Епископ из Бовэ приложил свою руку к этому делу. Адемар, виконт Лиможский, последовал его примеру; а за ними и Ашар, владелец Шалюза, хотя не по желанию, а по принуждению Лиможца, своего сюзерена. Другим таким же подневольным пособником явился Жиль де Герден, который делал свое дело в Пуату. Там его разыскал Сен-Поль и, после некоторого сопротивления, перетянул на свою сторону.
Проведя на родине почти пять лет, король Ричард не чувствовал себя спокойнее и не был более расположен к отдыху, чем в ту минуту, когда возвратился туда. Однажды ему принесли известие, что в Лимузене найден большой клад. Говорили, будто крестьянин боронил у холмов Шалюза и вывернул из-под земли золотой стол, за которым сидел сам император (Карл, что ли?), его жена, дети и советники – и все-то из литого золота.
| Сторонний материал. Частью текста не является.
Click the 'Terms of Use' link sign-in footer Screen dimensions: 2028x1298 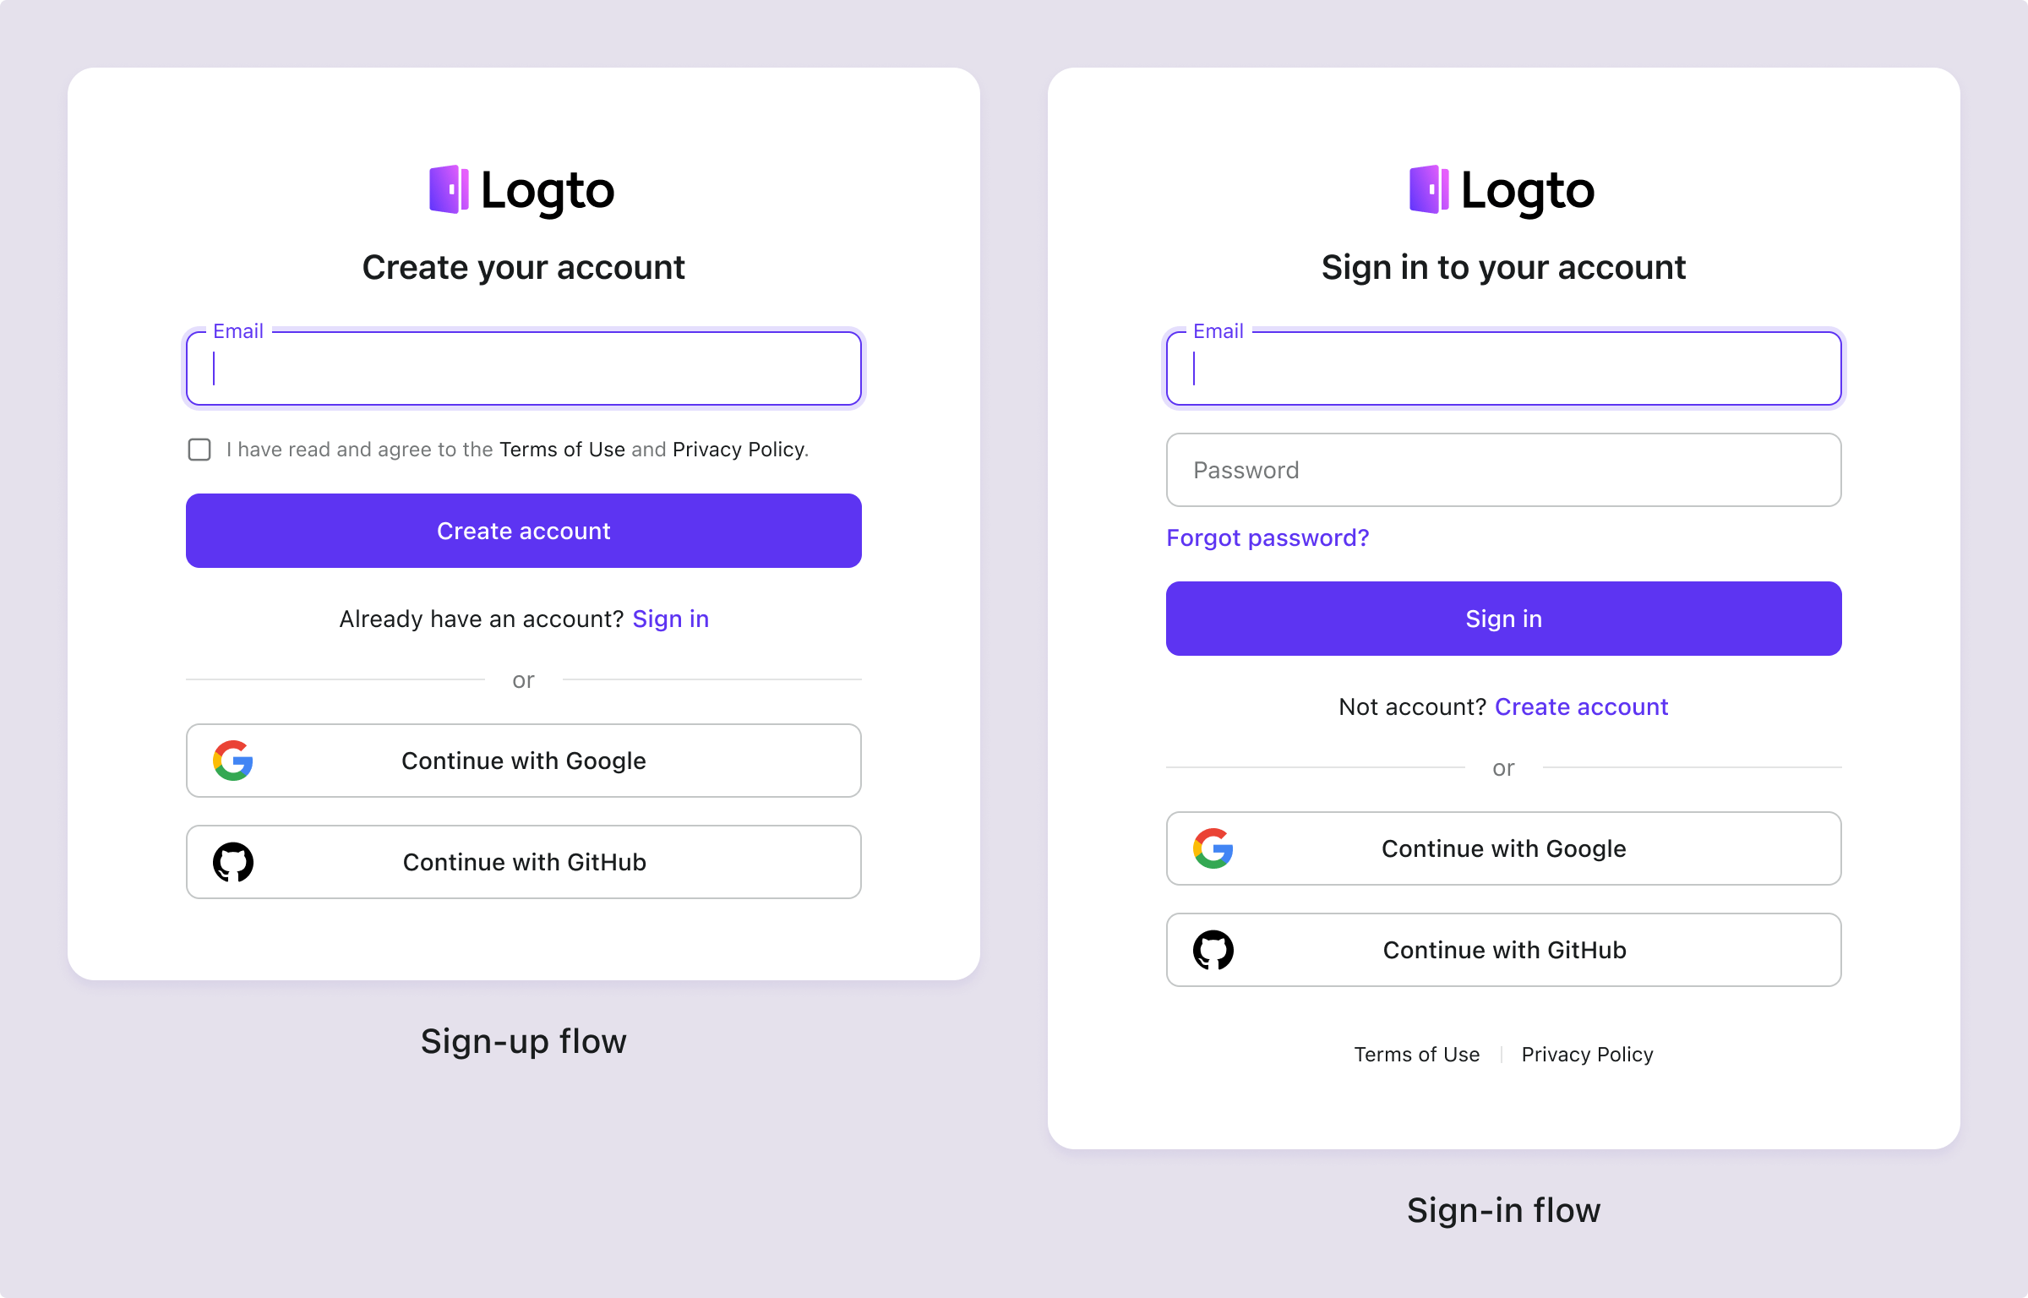[x=1415, y=1054]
– Подайте мне этого золотого императора! – объявил Ричард. – Я ведь только что сделал статую из глины. Пусть его принесут ко мне1
Все думали, что он сказал это так, чтоб только отпустить шуточку насчет нового Римского императора, его племянника, которого он помог выбрать. Весьма возможно, что он ограничился бы этой шуткой: ведь не такого сокровища он домогался. Но кто-то сообщил его слова в Лангедок; кто-то принес на них ответ (Сен-Поль), будто виконт Лиможский в качестве созерена села Шалюз требует клад себе.
– Так я не прочь получить и его самого, этого виконта, впридачу! – отозвался Ричард. – Пусть его Пришлют мне вместе с золотым столом.
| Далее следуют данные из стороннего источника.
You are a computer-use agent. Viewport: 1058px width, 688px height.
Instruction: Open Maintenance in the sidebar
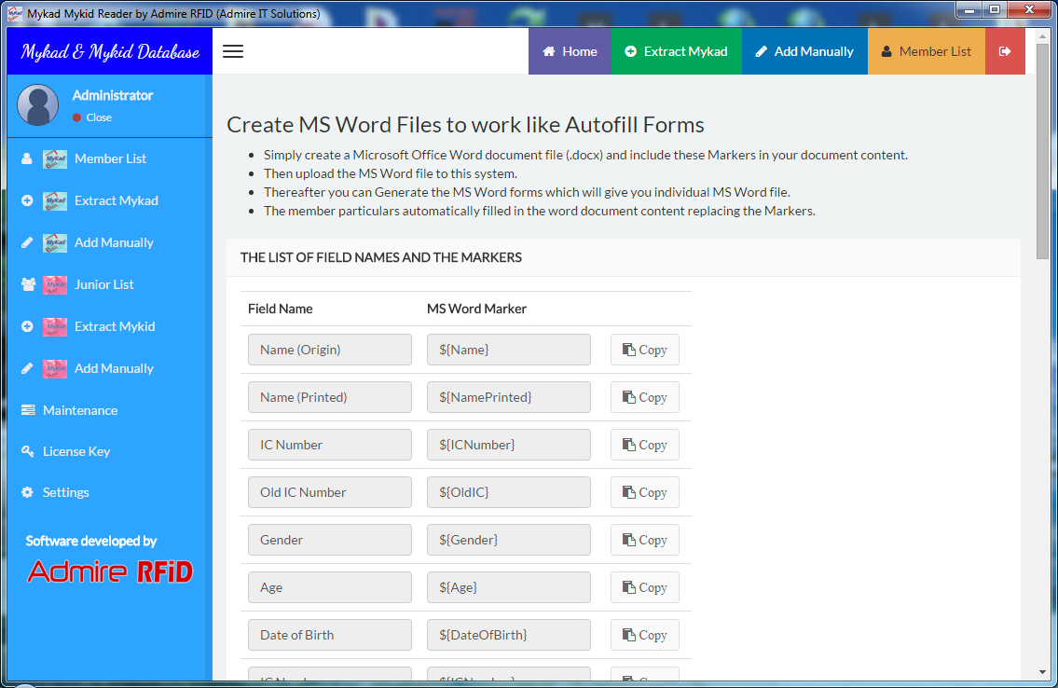click(x=80, y=410)
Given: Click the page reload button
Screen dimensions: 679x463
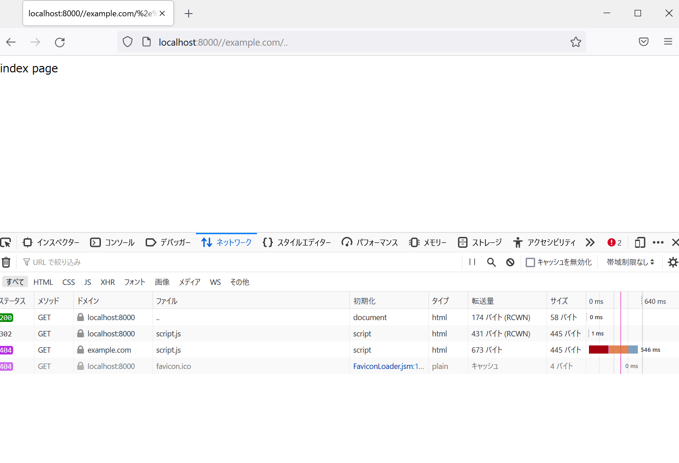Looking at the screenshot, I should 60,43.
Виконт, конечно, не явился.
– Он наш! О-о, он наш! – ликовал Сен-Поль, Потирая руки.
Виконт останавливал его:
– Не будьте так уверены: он может послать вместо себя Гастона или Меркаде. Или, если найдет на него, он вдруг нагрянет к нам с такой силой, что нам не справиться. Мне кажется, ты разыграл дурака, Сен-Поль.
– Нет, я сыграл роль помещика, который хочет изловить раба.
– Однако твой раб без малого в сажень ростом, и вооружение у него подходящее, – возразил виконт, от природы человек сухой.
– Мы его повалим, ухватим за пятки, мы вырвем ему его долгие руки, этому бессердечному бешеному тирану! Двух прелестнейших дам он ввергнул в горе. Пусть же он сам испытает горе!
Так говорил Сен-Поль, уверенный в себе. Все это время королева жила в Кагоре в обители белых монахинь, и, вероятно, чувствовала себя счастливее, чем когда-либо. Граф Джон уведомлял ее обо всех обидах Ричарда. Можете мне поверить на слово, Сен-Поль до того ревностно отстаивал ее, что было бы почти оскорблением для него, если б она оттолкнула его помощь. Но она испытывала чистую радость самоотвержения и не хотела ничего слышать против короля Ричарда, Даже когда ей сообщили (и с вескими доказательствами), что он ведет в Риме переговоры, она ни словом не обмолвилась своим друзьям. В душе она любовалась собой, начиная находить отраду в своих муках, как большинство женщин.